Богачи. Фараоны, магнаты, шейхи, олигархи - [6]

Шрифт
Интервал

Что касается банкиров, то альтернативой средневековому финансисту и филантропу Медичи мог бы послужить немец Якоб Фуггер, живший в шестнадцатом веке и организовавший первый в мире проект социального жилья. Или я мог бы выбрать Томаса Гая, богатого владельца верфей и торговца углем, который даже по стандартам семнадцатого века сурово обходился со своими работниками, но большую часть своего состояния завещал потратить на заботу о бедных и больных, в том числе на строительство больницы, которая до сих пор носит его имя. Еще одной альтернативой был Альфред Нобель, шведский химик, который, сделав состояние благодаря изобретению динамита, пожертвовал его для учреждения одноименной премии. Я мог бы выбрать Ротшильдов — из-за долговечности их династии. Но, по-моему, никто не сравнится с Козимо Медичи в его фантастическом умении очищать репутацию.

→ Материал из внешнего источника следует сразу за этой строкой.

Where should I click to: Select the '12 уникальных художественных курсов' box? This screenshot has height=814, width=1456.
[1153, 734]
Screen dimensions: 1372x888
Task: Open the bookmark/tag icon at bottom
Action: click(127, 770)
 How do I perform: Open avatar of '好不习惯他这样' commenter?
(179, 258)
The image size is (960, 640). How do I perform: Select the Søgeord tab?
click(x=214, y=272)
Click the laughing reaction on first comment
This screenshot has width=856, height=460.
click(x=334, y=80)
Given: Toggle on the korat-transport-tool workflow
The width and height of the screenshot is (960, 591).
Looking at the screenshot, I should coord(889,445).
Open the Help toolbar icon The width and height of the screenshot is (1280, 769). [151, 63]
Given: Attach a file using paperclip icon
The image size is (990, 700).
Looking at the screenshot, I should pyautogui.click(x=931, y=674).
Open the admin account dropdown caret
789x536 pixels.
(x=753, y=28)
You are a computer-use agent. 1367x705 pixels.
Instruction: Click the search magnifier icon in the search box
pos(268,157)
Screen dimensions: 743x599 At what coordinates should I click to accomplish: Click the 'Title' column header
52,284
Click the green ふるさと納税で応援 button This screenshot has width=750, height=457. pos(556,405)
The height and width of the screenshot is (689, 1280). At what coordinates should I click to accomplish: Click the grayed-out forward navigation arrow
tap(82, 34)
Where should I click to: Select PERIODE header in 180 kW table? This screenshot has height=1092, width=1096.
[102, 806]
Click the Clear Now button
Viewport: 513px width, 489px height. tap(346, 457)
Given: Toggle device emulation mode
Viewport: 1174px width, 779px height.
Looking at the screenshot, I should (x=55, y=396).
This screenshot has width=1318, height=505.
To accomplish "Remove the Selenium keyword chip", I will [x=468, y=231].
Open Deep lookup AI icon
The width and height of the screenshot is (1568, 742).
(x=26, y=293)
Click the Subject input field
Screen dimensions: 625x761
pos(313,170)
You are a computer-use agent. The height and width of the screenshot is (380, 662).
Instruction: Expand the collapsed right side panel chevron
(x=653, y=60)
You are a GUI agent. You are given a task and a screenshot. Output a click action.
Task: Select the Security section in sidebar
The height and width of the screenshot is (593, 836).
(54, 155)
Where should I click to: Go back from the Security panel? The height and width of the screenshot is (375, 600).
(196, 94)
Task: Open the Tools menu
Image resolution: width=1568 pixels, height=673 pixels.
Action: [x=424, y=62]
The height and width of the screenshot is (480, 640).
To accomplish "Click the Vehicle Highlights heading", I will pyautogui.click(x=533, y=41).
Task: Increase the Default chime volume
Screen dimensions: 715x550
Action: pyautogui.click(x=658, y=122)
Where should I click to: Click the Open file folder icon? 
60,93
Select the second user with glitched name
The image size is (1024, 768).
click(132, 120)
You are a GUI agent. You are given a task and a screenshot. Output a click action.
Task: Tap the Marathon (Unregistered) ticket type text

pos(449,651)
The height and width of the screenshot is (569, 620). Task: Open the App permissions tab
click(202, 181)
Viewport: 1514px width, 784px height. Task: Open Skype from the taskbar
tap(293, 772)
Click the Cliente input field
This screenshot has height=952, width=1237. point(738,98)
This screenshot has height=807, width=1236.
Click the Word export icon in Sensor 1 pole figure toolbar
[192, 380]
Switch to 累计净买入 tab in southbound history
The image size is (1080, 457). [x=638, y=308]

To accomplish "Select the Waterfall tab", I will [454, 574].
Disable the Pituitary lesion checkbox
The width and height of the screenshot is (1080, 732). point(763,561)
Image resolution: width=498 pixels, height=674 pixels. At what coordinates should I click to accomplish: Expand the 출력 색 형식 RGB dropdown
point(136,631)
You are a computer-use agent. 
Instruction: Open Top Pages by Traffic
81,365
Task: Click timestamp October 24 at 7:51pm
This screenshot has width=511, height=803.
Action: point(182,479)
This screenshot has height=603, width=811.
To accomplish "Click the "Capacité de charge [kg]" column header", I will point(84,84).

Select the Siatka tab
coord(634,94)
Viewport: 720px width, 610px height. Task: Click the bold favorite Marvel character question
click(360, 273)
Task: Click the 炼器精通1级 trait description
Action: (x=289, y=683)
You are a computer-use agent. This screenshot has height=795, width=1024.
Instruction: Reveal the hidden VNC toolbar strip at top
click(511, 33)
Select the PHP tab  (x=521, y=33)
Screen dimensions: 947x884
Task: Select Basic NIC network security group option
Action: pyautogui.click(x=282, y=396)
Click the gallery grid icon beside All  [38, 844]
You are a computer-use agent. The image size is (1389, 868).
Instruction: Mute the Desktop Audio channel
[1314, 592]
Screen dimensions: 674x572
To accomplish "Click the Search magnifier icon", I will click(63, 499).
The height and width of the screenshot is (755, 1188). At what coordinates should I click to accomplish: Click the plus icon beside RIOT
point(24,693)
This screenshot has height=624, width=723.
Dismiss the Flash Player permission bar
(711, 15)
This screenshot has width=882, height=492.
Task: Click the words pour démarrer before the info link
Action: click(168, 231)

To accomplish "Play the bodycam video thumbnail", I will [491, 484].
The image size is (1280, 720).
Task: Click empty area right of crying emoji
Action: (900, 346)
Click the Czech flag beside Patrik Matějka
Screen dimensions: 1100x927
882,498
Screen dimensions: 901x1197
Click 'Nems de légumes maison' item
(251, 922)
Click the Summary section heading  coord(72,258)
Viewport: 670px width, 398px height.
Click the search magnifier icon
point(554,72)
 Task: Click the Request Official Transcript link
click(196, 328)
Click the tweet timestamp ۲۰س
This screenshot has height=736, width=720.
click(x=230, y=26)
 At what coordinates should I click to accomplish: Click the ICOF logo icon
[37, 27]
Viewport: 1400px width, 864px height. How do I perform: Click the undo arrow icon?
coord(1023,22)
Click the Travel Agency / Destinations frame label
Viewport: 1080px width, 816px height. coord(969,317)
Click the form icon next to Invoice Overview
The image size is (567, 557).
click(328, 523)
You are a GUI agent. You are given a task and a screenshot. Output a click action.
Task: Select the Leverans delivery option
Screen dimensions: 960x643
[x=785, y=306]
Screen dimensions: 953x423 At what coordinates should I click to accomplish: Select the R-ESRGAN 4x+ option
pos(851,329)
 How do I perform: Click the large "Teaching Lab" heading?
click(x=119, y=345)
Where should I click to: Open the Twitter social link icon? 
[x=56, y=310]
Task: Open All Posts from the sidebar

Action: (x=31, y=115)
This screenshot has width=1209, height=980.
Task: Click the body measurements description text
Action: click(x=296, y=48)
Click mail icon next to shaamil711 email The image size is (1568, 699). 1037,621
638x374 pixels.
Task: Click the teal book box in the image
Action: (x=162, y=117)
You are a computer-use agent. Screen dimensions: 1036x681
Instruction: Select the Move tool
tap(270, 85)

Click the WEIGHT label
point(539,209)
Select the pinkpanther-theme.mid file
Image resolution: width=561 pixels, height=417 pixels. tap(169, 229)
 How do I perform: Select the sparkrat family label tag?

Когда изучаешь деньги и власть, находится предостаточно кандидатов среди богатейших императоров и королей. Чингисхан заслуживает баллов хотя бы за свою жестокость. Красса порой путают с другой фигурой древности — Крезом, лидийским царем и изобретателем монет, от чьего правления пошла поговорка «богат как Крез». Но жадность Красса — жилищного магната, политика, мастера налаживать связи, махинатора — позволяет провести слишком много параллелей с современностью, чтобы его можно было проигнорировать.

В книге нет главы о титанах бизнеса двадцатого века — Генри Форде, других великих автомобильных магнатах или же Ричарде Брэнсоне, заработавшем свой первый миллиард в авиабизнесе. Поддержка Фордом Гитлера стала страшным пятном на семейной репутации. Однако отношения между богатством и диктатурой подробно раскрыты в главе о династии Круппов, а также в историях разного рода деспотов в других главах. В книге могло бы найтись место для судовладельца Аристотеля Онассиса или нефтяного магната Джона Пола Гетти, профинансировавшего одну из крупнейших частных арт-галерей мира. Не написал я и о колоритных мультимиллионерах послевоенной Британии вроде «Крошки» Роуленда, Роберта Максвелла и Мохаммеда аль-Файеда. Какими бы яркими и спорными ни были эти фигуры, какое бы влияние они ни оказывали на конкретных политиков, они не настолько проникали во все уголки политического процесса, как современные банкиры, олигархи или интернет-миллиардеры.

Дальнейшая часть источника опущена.